How Growth Can Be Green
A Stanford GSB student looks at the value of renewable energy in the developing world.
Weaving through Hyderabad’s morning commute traffic on her scooter, Katie Hill found herself both exhilarated and apprehensive. The spectacle of so many people in trucks, cars, and motorcycles was a vivid sign of India’s economic progress. But the fumes from all the tailpipes created a haze on the horizon that reminded her of a troubling question pervading the globe: Progress at what price?
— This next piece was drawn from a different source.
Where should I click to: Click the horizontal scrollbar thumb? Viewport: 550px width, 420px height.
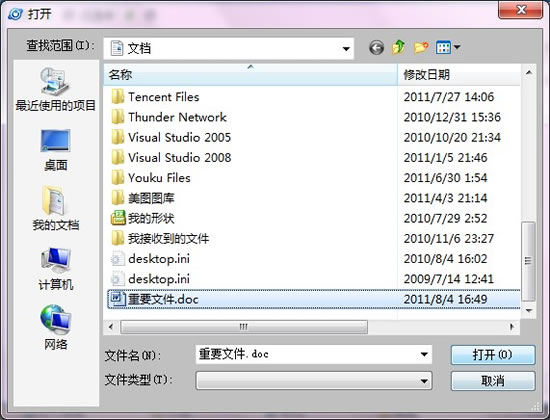(244, 327)
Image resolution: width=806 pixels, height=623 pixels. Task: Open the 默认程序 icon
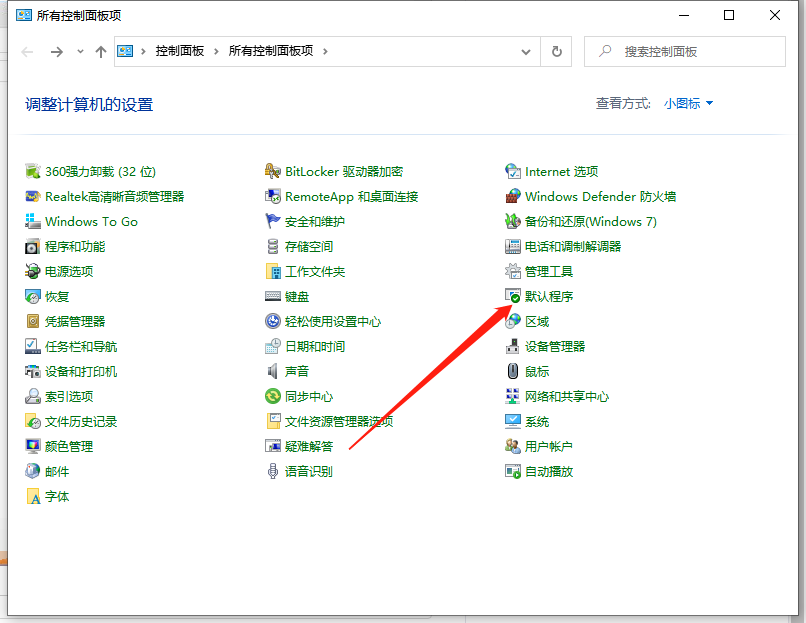click(x=513, y=297)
That was June 2009 when Hill was living in India while investing in clean energy companies for Acumen Fund. Now, she is a Stanford student pursuing joint master’s degrees in business and environmental science. Her experience in Asia and Africa has taught her, she says, that ‘the exponential growth in the demand for energy is a key driver of economic development, but it’s also a key culprit in climate change.” And while economic growth and climate stabilization goals are commonly pitted against each other, she says they do not have to be, especially in parts of the world where conventional energy costs are currently so high.
Hill’s career has focused on new financing models for energy infrastructure in emerging markets. Having spent six years living in Asia and Africa (India, China, Nepal, Uganda, Botswana), she maintains that a win-win situation addressing both energy scarcity and climate change is possible. “The key to the solution is the fact that in most developing countries there isn’t enough energy, and what’s available is not cheap,” she says.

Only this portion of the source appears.